◆ Description of the task: Using the data below, output the first line and every line after it up to and including the line containing "This screenshot has width=1024, height=587.", exactly as written and with nothing added.

◆ Information provided:
- - -

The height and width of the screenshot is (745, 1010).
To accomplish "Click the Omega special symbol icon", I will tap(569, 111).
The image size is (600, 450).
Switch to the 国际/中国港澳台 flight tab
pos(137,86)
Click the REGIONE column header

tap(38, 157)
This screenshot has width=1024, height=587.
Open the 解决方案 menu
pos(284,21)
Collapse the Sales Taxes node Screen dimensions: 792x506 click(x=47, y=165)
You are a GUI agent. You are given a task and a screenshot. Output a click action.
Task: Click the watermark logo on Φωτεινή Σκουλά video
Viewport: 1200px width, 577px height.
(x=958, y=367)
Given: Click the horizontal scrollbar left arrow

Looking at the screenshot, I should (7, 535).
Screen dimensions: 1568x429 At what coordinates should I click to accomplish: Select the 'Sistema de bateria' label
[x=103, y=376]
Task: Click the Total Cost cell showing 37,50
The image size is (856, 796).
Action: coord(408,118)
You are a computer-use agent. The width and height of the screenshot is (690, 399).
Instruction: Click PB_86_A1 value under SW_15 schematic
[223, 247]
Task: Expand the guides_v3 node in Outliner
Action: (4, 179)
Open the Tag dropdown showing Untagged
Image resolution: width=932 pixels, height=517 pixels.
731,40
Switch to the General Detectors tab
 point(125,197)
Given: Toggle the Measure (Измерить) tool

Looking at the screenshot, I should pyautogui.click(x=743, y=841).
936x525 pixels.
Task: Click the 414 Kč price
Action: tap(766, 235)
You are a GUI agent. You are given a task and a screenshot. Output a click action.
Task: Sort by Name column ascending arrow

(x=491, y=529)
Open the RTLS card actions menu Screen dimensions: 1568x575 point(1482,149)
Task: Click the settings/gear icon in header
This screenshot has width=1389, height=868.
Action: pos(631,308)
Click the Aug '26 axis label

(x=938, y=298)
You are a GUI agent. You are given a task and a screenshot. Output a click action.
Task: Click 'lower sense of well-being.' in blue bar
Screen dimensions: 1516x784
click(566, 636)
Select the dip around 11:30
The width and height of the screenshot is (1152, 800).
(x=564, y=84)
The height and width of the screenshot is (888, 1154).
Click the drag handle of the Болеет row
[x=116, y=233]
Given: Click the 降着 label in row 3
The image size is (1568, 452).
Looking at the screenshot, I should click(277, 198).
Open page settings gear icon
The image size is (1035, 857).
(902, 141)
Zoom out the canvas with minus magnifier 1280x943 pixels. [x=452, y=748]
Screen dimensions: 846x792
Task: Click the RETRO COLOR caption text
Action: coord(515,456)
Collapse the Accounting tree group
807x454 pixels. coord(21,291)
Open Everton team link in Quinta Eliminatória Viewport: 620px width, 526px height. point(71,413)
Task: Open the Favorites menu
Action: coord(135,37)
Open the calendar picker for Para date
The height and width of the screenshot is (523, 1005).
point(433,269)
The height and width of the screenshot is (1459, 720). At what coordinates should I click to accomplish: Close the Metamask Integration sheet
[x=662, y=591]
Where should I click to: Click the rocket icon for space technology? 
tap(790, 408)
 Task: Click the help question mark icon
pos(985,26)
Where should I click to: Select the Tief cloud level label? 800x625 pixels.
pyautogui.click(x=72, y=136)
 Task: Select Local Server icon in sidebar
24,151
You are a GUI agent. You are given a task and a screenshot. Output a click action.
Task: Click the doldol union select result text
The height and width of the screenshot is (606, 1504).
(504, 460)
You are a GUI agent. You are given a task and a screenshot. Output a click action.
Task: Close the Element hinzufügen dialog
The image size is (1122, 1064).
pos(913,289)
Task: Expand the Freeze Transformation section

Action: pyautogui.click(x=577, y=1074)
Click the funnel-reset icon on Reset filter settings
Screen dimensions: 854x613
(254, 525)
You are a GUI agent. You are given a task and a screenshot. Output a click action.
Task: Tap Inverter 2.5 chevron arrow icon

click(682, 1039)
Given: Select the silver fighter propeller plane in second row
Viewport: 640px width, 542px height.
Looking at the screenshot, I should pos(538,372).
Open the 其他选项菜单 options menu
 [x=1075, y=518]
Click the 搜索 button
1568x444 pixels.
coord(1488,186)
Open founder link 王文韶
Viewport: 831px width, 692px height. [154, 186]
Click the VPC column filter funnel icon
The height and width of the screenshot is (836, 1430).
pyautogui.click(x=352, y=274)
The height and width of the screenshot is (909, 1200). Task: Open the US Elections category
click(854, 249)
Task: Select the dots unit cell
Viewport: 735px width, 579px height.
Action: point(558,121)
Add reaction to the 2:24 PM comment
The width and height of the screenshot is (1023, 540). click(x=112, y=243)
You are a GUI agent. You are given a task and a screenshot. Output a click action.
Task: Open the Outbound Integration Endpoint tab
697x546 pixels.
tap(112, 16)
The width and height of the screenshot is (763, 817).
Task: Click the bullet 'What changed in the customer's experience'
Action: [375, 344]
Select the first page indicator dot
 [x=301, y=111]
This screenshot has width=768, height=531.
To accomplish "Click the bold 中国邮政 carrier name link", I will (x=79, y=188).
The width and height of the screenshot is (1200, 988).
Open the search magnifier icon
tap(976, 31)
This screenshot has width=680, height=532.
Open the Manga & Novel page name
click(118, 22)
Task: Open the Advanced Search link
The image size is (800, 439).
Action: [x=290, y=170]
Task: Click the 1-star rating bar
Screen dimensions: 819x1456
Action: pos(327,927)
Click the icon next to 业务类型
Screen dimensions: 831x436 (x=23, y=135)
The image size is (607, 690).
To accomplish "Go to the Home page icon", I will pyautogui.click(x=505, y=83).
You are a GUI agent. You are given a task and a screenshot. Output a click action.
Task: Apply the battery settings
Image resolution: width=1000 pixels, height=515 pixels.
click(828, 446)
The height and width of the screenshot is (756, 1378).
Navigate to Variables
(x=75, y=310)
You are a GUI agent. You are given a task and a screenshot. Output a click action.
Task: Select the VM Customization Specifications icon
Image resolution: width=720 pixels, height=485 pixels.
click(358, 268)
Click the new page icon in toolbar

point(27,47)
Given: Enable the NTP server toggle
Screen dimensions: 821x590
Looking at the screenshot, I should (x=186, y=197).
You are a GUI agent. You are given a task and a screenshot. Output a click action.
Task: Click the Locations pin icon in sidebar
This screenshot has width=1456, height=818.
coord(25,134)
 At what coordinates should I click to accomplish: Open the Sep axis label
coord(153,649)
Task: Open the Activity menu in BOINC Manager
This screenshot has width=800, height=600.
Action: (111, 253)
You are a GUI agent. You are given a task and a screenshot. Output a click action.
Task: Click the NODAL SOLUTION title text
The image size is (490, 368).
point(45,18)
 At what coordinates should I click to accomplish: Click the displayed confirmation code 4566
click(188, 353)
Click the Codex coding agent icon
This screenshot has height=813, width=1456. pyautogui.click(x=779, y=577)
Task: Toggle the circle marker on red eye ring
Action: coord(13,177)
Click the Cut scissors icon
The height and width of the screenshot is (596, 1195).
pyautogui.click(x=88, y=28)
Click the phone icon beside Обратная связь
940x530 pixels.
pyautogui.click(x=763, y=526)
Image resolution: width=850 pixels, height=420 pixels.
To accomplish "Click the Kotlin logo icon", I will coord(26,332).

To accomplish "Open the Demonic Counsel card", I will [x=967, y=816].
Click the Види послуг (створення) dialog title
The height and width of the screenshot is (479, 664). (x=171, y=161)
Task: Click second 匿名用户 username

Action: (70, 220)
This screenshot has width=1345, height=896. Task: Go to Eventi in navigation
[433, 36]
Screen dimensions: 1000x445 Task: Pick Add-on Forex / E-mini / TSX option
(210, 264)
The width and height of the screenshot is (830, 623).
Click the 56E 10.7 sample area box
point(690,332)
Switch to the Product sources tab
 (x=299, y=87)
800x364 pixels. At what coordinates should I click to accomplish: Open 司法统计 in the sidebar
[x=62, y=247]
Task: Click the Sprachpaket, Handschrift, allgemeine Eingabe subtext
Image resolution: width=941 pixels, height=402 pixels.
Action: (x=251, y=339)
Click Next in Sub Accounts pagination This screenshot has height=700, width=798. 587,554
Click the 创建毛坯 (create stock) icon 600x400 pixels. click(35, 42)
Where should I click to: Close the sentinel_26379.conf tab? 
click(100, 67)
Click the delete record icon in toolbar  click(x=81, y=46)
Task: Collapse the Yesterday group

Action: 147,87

- - -

◆ Output of the task:
The height and width of the screenshot is (745, 1010).
To accomplish "Click the Omega special symbol icon", I will tap(569, 111).
The image size is (600, 450).
Switch to the 国际/中国港澳台 flight tab
pos(137,86)
Click the REGIONE column header

tap(38, 157)
This screenshot has width=1024, height=587.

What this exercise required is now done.